This was also published in this morning's Seattle Times:
Monument to the unknown
The parishioners of Holy Rosary Church in West Seattle lost an usher this week. I didn't know Charlie Chong, other than to occasionally pass the collection plate back to him ["Populist not afraid to speak his mind," Local News, April 27]. But I always wanted to tell him something: I think Seattle lost its soul in 1996 when it elected developer Paul Schell mayor rather than Charlie Chong.
In the years that followed his defeat, we have watched this city begin to disappear: neighborhoods fractured from astronomical housing prices, a school system in disarray, a lack of leadership on transportation and any number of issues facing us, and a general insistence upon rudderless rehashing and re-processing of minutia instead of facing our problems.
Would we have been better off with the common sense of Chong?
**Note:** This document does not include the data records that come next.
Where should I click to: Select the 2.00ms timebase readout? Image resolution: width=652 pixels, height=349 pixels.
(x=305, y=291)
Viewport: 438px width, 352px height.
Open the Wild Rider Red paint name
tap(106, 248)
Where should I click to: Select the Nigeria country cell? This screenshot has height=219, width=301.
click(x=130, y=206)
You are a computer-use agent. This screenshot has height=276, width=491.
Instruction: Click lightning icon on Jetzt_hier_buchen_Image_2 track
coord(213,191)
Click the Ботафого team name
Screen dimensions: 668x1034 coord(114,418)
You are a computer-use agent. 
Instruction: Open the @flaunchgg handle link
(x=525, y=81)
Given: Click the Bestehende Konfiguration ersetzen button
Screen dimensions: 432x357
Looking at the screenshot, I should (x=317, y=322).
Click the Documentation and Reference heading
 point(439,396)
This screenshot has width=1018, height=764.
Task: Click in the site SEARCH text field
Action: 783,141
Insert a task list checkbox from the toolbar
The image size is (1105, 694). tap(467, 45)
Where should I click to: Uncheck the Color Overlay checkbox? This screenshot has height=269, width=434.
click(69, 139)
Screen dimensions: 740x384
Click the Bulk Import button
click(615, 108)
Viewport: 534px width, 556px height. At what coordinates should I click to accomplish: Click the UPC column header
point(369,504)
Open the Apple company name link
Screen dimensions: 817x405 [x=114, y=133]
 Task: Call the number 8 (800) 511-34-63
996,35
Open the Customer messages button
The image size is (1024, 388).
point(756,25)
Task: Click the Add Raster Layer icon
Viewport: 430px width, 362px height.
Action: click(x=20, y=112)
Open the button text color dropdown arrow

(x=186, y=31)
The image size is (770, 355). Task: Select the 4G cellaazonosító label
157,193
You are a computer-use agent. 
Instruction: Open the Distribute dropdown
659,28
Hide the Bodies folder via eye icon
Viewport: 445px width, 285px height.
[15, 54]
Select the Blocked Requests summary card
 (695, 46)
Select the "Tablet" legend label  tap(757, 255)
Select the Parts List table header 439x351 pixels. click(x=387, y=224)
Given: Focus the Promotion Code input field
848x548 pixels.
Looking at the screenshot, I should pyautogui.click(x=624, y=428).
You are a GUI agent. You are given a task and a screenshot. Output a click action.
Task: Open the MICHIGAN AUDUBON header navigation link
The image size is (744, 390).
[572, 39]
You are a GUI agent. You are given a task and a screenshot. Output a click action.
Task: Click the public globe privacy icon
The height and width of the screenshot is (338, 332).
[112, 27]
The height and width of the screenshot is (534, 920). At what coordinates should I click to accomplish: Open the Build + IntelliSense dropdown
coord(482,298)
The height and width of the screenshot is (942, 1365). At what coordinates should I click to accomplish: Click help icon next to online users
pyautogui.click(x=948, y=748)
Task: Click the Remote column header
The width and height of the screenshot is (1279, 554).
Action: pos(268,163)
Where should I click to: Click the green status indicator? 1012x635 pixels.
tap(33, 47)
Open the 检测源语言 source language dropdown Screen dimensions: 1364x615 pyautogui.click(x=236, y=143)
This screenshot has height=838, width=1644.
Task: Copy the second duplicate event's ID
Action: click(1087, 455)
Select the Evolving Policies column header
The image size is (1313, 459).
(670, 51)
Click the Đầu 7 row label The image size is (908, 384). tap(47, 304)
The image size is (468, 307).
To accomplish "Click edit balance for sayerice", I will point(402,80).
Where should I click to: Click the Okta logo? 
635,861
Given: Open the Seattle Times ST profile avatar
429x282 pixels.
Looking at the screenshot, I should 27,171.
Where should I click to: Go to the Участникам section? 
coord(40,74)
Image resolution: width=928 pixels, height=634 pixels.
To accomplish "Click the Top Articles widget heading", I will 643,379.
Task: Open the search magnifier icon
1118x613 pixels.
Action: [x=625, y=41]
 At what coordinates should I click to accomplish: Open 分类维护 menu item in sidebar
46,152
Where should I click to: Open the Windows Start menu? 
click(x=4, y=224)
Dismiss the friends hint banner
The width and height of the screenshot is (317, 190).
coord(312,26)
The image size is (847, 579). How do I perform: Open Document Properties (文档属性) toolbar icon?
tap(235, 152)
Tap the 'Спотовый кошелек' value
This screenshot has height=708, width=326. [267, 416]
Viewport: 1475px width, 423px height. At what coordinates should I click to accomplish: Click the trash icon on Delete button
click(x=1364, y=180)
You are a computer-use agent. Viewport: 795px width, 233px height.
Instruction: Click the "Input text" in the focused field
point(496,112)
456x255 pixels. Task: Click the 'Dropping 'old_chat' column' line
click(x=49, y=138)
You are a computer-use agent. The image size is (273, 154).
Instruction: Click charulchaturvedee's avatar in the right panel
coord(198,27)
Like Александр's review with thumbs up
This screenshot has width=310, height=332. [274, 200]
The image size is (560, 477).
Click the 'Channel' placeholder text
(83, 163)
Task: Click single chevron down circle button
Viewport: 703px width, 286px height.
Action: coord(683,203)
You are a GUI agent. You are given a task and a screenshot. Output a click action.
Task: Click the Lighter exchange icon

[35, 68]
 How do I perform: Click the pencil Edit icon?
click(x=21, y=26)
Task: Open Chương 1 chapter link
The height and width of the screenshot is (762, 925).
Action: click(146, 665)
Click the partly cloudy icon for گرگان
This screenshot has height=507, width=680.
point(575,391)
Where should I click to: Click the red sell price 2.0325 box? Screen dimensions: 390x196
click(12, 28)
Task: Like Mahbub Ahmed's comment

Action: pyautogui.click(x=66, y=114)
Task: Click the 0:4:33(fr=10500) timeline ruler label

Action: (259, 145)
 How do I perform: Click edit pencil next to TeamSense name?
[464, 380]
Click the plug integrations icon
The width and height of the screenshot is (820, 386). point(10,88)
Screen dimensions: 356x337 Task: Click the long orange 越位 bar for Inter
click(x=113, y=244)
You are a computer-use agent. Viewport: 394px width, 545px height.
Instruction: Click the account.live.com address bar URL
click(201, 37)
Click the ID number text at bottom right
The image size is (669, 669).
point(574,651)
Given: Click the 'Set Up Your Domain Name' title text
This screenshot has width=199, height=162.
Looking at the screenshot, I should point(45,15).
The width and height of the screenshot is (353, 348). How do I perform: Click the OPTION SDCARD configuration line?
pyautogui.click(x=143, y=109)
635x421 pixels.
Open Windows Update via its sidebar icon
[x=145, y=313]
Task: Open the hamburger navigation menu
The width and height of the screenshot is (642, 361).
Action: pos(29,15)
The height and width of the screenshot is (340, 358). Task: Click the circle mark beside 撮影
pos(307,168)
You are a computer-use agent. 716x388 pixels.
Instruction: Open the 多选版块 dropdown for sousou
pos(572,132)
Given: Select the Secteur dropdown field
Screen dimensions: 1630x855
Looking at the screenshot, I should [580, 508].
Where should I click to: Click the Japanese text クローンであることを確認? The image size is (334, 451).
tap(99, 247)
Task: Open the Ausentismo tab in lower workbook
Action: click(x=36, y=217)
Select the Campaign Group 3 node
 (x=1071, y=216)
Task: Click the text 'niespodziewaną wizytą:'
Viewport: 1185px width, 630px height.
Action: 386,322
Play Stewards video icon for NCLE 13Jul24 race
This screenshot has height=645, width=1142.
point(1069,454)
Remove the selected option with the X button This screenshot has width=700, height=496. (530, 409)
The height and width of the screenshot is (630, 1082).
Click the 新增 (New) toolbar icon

Would he have been so eager to accommodate developers? Would he have fumbled, the way Schell did, with the WTO? Would there even have been a WTO during a Chong administration? Or a Mardi Gras riot? There is no way to know; maybe there would have been no difference. My guess is that, in a city with a strong mayor's office, like Seattle's, we would have a different city had Chong been at the helm.
He represented the best of Seattle. We need more like him. With Mr. Chong's passing this week goes an icon of the smaller, more humane vision of Seattle that could have been.
Thank you, sir; give my regards to Emmett Watson.